In the proof of Grothendieck's vanishing theorem, one of the steps says that if $X$ is irreducible of dimension o, then $H^{i}(X,\mathcal{F})=0$ for all $i>0$. This is because functor $\Gamma(X, .)$ induces an equivalence of categories, and $\Gamma(X, .)$ is an exact functor. But this is where my question arises.
Accroding to the definition, functor $H^{i}(X,.)$ is the right derived functor of $\Gamma(X, .)$, and the injective resolution of a sheaf $\mathcal{F}$ is an exact sequence. Since $\Gamma(X, .)$ is exact, $H^{i}(X,\mathcal{F})$ is always zero, which is impossible. What do I miss? Thanks!
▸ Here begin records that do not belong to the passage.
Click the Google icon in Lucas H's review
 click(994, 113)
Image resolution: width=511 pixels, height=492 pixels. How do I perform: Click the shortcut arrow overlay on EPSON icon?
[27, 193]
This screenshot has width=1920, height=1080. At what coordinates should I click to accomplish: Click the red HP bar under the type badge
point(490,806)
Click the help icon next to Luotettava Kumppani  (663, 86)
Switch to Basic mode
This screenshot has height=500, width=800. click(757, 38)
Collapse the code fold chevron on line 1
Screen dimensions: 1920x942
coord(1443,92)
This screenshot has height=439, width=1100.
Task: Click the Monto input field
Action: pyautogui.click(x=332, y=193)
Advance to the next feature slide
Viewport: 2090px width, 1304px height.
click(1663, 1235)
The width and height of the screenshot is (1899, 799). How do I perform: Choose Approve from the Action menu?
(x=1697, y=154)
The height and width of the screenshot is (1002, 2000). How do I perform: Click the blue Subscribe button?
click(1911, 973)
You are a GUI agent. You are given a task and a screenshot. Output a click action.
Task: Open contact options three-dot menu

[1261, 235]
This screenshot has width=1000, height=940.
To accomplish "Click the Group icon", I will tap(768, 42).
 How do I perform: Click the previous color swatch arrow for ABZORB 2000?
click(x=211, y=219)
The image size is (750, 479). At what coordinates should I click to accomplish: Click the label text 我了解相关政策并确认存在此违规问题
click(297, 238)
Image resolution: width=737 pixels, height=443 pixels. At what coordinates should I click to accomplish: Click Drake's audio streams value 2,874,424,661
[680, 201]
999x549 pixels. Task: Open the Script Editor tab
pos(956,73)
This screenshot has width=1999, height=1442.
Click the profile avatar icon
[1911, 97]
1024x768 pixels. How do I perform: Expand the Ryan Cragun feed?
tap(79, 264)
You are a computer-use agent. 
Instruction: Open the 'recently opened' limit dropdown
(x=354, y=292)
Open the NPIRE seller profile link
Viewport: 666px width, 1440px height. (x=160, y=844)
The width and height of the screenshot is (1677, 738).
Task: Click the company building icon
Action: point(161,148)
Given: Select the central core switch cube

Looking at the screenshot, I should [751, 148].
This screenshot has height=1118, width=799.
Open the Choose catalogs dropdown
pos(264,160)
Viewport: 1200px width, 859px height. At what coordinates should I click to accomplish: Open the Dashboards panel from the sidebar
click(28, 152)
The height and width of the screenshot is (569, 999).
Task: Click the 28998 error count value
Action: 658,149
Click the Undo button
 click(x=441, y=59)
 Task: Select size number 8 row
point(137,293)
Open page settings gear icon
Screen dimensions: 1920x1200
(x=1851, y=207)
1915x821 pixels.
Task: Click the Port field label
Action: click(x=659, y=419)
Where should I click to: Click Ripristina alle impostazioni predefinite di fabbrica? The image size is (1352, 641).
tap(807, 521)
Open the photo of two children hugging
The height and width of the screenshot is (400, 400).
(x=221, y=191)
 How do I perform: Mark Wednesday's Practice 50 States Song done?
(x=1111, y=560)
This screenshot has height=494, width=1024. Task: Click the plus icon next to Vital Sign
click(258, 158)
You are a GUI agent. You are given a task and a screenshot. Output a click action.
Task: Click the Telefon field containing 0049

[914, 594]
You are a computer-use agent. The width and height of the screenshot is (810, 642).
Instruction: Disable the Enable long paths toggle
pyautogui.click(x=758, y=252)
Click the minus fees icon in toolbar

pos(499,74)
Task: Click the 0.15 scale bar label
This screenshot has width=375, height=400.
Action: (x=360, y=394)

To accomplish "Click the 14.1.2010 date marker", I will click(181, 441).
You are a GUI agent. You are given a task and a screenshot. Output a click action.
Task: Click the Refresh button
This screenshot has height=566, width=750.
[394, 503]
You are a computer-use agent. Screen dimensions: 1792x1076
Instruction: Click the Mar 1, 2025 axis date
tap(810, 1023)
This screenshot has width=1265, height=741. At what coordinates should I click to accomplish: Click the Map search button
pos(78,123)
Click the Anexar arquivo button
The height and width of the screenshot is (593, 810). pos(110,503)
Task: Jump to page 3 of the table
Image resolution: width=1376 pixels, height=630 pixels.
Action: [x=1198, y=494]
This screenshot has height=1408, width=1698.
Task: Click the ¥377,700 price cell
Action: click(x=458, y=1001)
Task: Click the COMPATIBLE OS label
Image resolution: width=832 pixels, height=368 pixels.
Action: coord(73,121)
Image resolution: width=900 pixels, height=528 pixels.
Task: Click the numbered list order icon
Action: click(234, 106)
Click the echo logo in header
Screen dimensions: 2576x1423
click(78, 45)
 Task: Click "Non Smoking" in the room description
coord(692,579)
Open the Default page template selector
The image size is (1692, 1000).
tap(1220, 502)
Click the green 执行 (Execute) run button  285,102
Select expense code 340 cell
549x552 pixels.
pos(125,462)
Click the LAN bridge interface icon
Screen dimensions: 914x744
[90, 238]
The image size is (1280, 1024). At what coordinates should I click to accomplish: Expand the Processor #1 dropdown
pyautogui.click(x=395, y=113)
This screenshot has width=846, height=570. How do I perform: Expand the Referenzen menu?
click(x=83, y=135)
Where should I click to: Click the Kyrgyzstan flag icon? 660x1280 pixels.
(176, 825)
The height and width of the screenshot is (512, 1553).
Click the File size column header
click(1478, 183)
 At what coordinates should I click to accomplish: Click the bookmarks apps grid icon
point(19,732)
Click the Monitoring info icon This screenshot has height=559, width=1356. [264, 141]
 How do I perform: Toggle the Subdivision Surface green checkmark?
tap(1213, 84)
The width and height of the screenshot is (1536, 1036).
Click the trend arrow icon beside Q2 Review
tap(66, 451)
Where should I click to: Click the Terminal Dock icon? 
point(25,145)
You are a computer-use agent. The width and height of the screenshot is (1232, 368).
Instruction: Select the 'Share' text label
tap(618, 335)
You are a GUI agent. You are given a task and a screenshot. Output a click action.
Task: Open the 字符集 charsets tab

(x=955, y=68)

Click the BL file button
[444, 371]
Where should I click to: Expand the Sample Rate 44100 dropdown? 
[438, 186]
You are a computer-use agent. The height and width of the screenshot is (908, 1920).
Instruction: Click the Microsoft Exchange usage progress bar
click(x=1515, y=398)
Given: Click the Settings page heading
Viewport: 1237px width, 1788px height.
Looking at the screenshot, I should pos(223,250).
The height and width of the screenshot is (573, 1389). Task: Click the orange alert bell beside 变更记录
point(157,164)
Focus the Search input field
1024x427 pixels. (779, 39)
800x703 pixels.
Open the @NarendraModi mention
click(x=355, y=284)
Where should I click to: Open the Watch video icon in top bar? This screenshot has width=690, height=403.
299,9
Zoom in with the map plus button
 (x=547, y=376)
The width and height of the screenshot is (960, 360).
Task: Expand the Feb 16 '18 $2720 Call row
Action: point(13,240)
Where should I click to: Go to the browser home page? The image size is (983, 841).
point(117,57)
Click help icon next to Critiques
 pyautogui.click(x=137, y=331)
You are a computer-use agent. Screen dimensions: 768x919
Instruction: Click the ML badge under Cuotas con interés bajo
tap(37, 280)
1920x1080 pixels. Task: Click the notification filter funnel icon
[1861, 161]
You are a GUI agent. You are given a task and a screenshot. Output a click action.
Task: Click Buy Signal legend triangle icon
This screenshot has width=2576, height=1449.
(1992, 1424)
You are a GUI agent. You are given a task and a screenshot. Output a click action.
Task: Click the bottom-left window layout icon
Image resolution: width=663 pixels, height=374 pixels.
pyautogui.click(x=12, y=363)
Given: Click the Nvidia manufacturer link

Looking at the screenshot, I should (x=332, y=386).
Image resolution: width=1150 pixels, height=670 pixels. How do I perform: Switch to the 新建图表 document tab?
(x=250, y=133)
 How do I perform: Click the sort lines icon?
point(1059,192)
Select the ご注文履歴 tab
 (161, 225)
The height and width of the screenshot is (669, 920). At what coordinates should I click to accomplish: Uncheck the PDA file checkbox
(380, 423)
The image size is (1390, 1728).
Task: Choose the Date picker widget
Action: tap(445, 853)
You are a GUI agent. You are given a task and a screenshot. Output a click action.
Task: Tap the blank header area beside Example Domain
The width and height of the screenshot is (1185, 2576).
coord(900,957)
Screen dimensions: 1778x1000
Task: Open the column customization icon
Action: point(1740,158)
Edit: Seems like I misunderstood the question. Cohomology doesn't vanish for all $X$ and all $\mathcal F$ simply because $\Gamma(X,\cdot)$ is left exact, but not exact in general.
Resolution itself is not exact, it is only exact with augmentation map. What I mean is this: let $0\to \mathcal F\to \mathcal I^\bullet$ be injective resolution of $\mathcal F$. Then the chain complex
$$0\to\mathcal F\to \mathcal I^0\to \mathcal I^1\to\ldots$$
is exact, but you don't apply $\Gamma(X,\cdot)$ to that complex, but to the complex
$$0\to \mathcal I^0\to\mathcal I^1\to \mathcal I^2\to\ldots$$
which has trivial cohomology except at degree $0$: $H^0(\mathcal I^\bullet)\cong \mathcal F.$
So, if $\Gamma(X,\cdot)$ is exact, $H^i(\Gamma(X,\mathcal I^\bullet)) = 0,\ i > 0,$ and $H^0(\Gamma(X,\mathcal I^\bullet))\cong \Gamma(X,\mathcal F)$.
The same reasoning applies to any derived functor: if the original functor is already exact, then all the higher derived functors vanish.